Exercise :: Set down every line of the data, unchanged and complete.

Data records:
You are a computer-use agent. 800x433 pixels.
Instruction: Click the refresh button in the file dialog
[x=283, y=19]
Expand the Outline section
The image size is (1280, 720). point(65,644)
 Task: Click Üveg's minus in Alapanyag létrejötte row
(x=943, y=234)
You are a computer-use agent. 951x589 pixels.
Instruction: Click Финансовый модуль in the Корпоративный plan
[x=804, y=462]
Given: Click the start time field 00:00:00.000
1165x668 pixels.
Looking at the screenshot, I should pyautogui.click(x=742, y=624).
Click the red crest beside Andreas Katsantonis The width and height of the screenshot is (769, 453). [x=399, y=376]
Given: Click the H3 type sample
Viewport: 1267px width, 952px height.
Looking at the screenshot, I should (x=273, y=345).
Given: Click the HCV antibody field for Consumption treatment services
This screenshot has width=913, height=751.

Task solution ::
You are a computer-use agent. 800x433 pixels.
Instruction: Click the refresh button in the file dialog
[x=283, y=19]
Expand the Outline section
The image size is (1280, 720). point(65,644)
 Task: Click Üveg's minus in Alapanyag létrejötte row
(x=943, y=234)
You are a computer-use agent. 951x589 pixels.
Instruction: Click Финансовый модуль in the Корпоративный plan
[x=804, y=462]
Given: Click the start time field 00:00:00.000
1165x668 pixels.
Looking at the screenshot, I should pyautogui.click(x=742, y=624).
Click the red crest beside Andreas Katsantonis The width and height of the screenshot is (769, 453). [x=399, y=376]
Given: Click the H3 type sample
Viewport: 1267px width, 952px height.
Looking at the screenshot, I should (x=273, y=345).
Given: Click the HCV antibody field for Consumption treatment services
This screenshot has width=913, height=751.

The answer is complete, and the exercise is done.